Descendants of Tūhoe prophet Rua Kēnana are preparing for over 200 people guests to arrive at Maungapōhatu Marae for the official signing of the pardon bill.
Over 100 years since he was wrongly convicted of moral resistance, the Rua Kēnana Pardon Bill has passed its second and third readings.
It is a bittersweet moment for Rua Kēnana's great great grandson and project manager for Ngā Toenga o ngā tamariki a Iharaira charitable trust, Nika Rua.
"Our moemoeā are finally becoming realised and this is a turning of a page in our history."
"There is a sense of grief, and hurt and mamae for those that began this journey with us and are no longer here."
He paid tribute to his aunty Kirituia Tumarae-Teka, who was determined to see the mana of Maungapōhatu restored, but passed away two years ago.
The descendants planned to return to their whenua in Te Urewera today, where preparations have been under way for the royal assent.
Rua Kēnana's great-great-great granddaugther Te Oriwa Hillman said she could not wait for the big day.
"It means everything because it was wrong of them to do that to him, because he never did anything wrong, so if they give us that pardon, and give him the apology he deserves, then that will mean everything to me."

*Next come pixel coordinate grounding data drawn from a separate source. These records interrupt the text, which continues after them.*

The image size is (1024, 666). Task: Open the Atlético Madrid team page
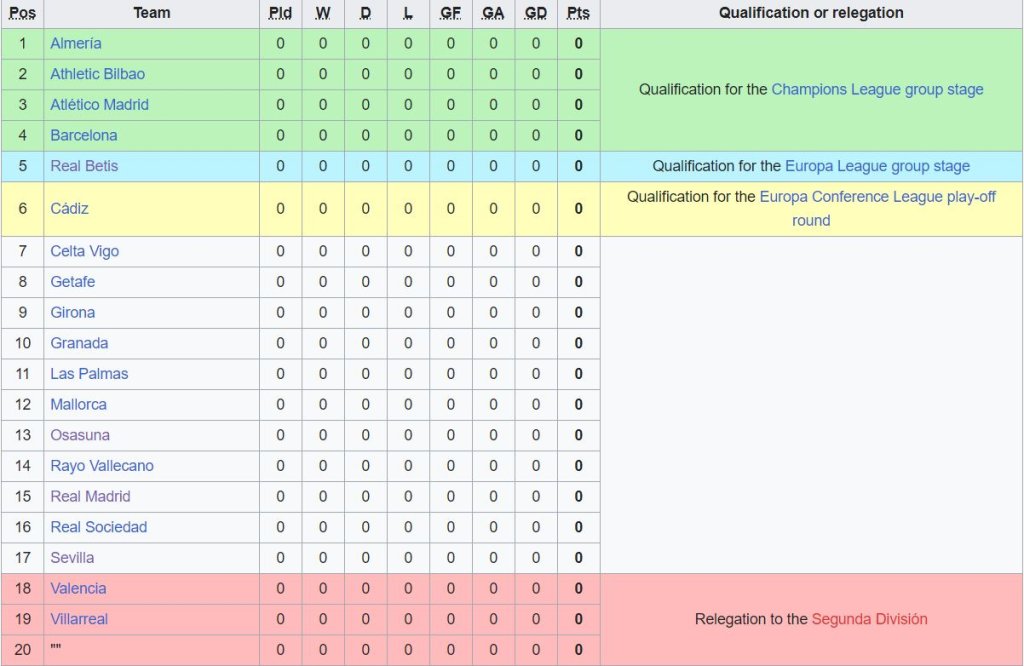tap(99, 105)
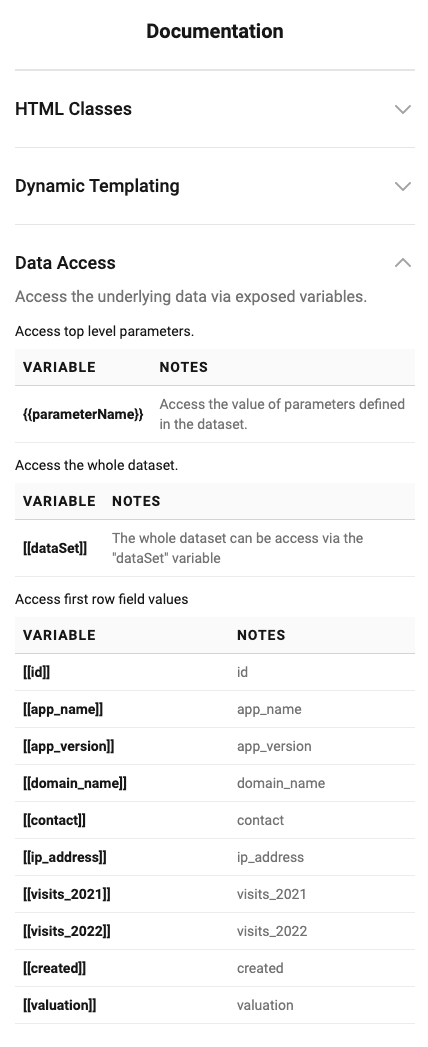Select the [[created]] variable
This screenshot has width=428, height=1047.
point(54,968)
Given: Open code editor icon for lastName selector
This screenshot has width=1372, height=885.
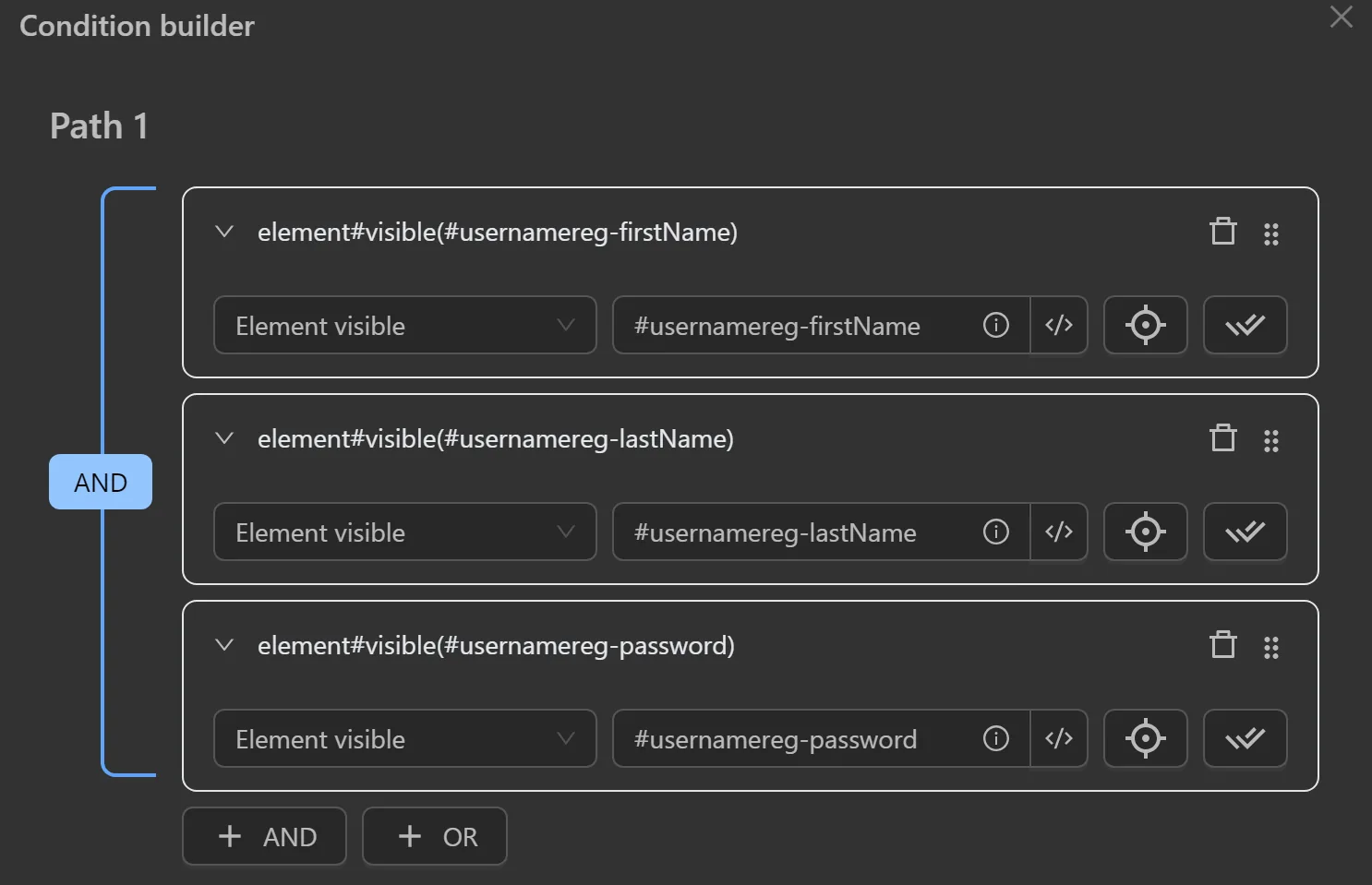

Kura Rua, 75, is Kēnana's granddaughter and said the apology would provide some closure for her koro.
"He can lie back in his moenga now and [be] at peace - peace at long last."
Maungapōhatu kuia Kohinerakau Ki-Runga Taua agreed that it would see an end to their ancestors' pain.
"You can hear them crying from beyond, the spiritual realms, and hear the voices. That will come to an end Saturday ... and we can all move forward."
Governor-General Dame Patsy Reddy will be at Maungapōhatu marae to sign the bill into law.
It will be the first time this has taken place on a marae.
Māori King Tūheitia and other government ministers will also attend.